(RECORDS TO USE begins)
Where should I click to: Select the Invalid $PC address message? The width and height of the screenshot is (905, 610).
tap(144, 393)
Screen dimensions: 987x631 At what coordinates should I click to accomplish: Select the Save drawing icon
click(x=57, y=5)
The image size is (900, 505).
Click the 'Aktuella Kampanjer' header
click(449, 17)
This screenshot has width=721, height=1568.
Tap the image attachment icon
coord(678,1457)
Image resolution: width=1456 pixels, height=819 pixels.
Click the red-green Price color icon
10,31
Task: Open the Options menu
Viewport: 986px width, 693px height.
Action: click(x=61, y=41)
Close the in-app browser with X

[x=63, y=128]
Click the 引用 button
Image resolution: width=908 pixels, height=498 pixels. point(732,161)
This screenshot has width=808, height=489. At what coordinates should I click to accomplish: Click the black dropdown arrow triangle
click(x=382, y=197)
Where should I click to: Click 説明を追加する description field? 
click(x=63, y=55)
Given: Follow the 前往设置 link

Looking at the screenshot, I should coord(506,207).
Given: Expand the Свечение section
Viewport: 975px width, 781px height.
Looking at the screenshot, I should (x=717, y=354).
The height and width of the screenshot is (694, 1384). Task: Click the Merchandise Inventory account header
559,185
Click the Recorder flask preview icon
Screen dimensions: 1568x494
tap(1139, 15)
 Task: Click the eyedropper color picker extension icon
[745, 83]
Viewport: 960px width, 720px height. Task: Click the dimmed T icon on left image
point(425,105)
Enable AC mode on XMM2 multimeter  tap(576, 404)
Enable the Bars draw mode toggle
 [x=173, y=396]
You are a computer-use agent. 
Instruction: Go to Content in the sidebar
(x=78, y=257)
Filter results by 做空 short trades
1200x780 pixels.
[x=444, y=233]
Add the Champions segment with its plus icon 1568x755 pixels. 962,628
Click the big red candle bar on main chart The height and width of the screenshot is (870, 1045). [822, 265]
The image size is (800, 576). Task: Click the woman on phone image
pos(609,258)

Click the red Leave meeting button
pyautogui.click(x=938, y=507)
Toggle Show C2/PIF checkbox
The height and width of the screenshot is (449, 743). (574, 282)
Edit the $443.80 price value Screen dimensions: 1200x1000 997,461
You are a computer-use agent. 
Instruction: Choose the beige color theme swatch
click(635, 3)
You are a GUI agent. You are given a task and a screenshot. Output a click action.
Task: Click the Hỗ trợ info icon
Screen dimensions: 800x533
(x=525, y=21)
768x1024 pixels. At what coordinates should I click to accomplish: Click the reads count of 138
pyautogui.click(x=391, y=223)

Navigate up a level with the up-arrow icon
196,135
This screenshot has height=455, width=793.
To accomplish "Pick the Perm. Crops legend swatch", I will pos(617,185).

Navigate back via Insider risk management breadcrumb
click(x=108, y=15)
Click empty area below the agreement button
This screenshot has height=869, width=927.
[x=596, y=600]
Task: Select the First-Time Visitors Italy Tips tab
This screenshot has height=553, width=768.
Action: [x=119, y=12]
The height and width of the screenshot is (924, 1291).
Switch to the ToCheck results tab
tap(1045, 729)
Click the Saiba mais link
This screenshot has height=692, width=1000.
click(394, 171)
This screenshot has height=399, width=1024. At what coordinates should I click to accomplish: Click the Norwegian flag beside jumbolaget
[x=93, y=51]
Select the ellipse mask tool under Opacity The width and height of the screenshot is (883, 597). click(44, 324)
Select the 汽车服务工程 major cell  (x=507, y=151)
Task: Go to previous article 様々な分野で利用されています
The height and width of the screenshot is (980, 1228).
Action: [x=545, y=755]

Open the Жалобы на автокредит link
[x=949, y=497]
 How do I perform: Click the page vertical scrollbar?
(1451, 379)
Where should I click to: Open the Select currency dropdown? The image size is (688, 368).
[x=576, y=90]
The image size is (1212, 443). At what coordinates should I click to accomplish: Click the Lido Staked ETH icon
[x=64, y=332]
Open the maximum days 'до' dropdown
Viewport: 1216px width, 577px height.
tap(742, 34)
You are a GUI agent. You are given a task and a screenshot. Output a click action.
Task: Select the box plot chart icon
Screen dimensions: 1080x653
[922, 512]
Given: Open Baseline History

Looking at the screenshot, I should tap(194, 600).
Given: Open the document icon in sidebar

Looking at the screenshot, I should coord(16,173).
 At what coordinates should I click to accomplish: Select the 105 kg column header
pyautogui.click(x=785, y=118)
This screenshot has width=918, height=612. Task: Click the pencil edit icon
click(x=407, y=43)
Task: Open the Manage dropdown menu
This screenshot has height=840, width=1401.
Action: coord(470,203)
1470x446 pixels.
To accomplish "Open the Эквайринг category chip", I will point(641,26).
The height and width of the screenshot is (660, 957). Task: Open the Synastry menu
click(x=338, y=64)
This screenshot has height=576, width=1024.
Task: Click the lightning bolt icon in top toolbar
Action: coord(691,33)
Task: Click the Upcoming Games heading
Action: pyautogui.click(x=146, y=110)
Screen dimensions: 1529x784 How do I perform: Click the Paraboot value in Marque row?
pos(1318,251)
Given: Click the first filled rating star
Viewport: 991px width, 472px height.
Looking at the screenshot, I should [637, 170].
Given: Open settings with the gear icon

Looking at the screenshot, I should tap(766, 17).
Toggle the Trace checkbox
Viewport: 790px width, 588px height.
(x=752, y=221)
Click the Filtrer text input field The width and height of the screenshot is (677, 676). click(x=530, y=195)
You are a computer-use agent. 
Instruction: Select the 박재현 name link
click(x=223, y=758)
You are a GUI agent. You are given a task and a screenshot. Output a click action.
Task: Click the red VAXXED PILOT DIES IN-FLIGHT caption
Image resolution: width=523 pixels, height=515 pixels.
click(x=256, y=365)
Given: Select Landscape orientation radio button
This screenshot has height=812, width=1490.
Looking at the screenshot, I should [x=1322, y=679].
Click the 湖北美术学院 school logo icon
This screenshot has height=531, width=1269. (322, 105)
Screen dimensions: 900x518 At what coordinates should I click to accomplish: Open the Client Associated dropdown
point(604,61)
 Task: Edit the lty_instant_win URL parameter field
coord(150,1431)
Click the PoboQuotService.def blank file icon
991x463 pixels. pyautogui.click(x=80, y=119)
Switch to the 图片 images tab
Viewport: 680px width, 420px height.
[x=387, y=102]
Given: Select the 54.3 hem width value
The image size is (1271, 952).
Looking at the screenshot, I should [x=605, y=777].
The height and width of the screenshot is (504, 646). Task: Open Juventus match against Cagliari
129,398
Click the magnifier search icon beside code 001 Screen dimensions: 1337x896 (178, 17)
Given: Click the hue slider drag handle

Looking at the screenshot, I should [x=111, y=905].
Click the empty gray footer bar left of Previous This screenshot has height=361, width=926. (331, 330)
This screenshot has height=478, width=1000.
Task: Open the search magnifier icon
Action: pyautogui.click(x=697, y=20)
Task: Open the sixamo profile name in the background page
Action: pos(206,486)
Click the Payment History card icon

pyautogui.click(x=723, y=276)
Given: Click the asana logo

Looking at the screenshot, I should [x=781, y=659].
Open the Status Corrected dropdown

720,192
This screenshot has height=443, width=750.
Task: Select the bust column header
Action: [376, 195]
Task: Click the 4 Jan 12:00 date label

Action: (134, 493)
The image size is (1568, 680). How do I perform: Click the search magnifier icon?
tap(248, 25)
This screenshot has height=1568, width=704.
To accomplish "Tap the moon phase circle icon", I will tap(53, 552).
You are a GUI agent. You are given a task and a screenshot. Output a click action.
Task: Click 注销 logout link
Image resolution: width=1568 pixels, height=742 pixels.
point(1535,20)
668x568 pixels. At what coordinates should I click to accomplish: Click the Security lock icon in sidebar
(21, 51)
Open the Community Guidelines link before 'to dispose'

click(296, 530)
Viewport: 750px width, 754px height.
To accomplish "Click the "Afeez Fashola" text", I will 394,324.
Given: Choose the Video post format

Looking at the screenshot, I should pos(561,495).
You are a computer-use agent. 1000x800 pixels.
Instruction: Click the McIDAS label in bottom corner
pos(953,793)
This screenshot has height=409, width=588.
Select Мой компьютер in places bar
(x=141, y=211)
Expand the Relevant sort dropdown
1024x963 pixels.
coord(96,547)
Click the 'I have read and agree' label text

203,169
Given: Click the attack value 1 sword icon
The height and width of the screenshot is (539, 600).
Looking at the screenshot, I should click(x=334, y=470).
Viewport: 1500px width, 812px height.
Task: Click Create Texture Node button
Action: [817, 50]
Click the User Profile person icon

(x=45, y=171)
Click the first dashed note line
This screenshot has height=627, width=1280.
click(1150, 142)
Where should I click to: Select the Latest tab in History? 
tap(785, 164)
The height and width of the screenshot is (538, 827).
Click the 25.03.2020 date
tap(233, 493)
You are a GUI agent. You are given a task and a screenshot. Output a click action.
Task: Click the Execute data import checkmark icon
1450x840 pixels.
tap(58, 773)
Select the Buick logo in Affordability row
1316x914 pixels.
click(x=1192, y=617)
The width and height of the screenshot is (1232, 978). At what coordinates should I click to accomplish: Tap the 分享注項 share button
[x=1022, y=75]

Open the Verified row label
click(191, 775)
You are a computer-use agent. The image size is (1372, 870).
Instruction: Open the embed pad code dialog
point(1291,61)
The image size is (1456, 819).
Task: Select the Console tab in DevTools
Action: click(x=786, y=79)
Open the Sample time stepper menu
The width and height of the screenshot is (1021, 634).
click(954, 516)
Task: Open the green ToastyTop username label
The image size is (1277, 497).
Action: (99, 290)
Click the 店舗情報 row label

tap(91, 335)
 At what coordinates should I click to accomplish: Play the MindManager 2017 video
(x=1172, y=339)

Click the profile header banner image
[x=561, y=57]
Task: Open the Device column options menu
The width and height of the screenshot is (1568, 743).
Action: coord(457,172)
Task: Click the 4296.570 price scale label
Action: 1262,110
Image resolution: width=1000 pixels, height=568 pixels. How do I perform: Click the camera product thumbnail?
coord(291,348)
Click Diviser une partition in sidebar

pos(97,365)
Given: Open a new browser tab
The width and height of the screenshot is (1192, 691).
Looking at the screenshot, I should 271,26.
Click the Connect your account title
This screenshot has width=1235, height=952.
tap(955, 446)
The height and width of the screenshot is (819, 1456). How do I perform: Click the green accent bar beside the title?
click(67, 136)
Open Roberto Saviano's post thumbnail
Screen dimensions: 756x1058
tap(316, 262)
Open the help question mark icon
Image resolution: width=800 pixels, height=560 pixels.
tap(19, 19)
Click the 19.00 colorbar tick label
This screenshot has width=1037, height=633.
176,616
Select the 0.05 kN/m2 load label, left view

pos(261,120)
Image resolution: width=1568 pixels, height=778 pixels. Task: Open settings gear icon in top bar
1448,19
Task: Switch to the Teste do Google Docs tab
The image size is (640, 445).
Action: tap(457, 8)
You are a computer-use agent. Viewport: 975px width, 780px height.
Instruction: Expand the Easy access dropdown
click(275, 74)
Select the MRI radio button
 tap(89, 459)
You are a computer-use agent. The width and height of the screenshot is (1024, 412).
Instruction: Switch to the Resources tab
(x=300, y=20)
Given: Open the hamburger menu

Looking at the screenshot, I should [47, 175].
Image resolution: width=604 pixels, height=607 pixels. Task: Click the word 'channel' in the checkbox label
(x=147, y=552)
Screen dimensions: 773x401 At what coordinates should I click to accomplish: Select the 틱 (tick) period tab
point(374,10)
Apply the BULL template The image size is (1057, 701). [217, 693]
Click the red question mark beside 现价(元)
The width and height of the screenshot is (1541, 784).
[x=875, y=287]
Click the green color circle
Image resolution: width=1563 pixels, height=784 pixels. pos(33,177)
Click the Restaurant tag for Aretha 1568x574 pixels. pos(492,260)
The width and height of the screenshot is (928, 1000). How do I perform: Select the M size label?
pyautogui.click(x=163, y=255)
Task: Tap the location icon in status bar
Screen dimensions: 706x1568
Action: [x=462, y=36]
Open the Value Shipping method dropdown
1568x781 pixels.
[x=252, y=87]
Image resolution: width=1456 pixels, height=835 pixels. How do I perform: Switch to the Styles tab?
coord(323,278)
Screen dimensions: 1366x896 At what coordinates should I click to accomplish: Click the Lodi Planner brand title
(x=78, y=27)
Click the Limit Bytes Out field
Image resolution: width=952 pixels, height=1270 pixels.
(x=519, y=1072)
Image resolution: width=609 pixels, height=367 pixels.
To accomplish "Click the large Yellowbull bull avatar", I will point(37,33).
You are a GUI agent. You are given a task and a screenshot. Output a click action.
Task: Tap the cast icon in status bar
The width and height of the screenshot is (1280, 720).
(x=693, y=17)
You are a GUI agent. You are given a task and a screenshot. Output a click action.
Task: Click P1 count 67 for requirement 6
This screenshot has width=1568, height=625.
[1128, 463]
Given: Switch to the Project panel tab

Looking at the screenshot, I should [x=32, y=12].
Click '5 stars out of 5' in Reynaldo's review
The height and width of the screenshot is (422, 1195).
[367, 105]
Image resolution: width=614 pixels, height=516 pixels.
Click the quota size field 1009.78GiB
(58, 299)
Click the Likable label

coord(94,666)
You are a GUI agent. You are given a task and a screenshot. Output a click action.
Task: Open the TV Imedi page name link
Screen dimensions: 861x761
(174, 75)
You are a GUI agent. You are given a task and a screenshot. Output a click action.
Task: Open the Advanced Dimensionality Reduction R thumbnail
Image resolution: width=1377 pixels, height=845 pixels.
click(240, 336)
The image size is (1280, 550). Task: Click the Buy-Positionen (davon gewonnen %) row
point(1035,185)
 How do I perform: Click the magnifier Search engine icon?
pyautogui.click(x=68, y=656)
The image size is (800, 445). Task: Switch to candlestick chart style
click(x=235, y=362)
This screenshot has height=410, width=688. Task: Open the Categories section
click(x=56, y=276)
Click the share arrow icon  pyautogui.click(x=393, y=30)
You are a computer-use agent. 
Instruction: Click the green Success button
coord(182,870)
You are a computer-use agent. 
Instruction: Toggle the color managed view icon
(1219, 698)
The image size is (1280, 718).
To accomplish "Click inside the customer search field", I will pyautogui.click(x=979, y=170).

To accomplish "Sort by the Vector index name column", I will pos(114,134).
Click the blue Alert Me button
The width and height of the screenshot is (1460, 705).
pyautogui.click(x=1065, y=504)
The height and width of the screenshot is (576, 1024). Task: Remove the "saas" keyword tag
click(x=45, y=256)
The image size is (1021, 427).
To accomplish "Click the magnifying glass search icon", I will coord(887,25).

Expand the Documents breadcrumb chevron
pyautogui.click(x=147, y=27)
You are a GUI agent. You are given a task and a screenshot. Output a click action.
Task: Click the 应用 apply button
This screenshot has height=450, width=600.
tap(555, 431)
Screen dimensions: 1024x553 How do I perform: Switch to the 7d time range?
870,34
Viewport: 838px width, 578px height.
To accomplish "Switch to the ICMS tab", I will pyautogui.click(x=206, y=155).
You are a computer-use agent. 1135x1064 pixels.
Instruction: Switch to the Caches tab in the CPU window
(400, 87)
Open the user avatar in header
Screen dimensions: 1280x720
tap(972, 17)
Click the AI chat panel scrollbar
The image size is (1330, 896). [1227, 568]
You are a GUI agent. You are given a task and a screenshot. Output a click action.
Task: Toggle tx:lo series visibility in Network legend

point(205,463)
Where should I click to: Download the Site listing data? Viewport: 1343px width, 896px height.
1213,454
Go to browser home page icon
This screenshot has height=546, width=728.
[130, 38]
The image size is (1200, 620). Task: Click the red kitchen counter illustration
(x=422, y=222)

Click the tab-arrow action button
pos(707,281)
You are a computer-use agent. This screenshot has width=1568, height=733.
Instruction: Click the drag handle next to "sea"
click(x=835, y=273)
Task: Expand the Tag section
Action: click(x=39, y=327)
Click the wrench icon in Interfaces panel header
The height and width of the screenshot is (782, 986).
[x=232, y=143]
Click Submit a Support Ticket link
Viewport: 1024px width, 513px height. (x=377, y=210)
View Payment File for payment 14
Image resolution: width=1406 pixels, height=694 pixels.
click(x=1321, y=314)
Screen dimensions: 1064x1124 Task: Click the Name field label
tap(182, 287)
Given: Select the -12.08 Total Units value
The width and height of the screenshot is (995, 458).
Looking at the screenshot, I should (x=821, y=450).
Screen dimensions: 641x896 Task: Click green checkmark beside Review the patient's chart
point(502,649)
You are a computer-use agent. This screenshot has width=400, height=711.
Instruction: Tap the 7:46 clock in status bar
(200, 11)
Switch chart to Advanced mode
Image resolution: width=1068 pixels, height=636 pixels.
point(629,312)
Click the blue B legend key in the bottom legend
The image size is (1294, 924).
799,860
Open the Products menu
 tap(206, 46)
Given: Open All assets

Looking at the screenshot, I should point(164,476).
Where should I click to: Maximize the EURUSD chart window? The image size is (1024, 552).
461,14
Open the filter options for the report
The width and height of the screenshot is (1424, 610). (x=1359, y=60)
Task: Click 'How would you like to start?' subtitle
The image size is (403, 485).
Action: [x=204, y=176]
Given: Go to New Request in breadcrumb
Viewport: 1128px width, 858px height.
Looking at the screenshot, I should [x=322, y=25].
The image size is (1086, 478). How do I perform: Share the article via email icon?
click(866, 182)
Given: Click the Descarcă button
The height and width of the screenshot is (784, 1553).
(RECORDS TO USE ends)
**EXERCISE REQUIREMENTS:** What do the lines from the one with "Where should I click to: Maximize" through the last line of the entries say? Print them word for word, both ends included, and nothing else.

**WRITTEN ANSWER:**
Where should I click to: Maximize the EURUSD chart window? The image size is (1024, 552).
461,14
Open the filter options for the report
The width and height of the screenshot is (1424, 610). (x=1359, y=60)
Task: Click 'How would you like to start?' subtitle
The image size is (403, 485).
Action: [x=204, y=176]
Given: Go to New Request in breadcrumb
Viewport: 1128px width, 858px height.
Looking at the screenshot, I should [x=322, y=25].
The image size is (1086, 478). How do I perform: Share the article via email icon?
click(866, 182)
Given: Click the Descarcă button
The height and width of the screenshot is (784, 1553).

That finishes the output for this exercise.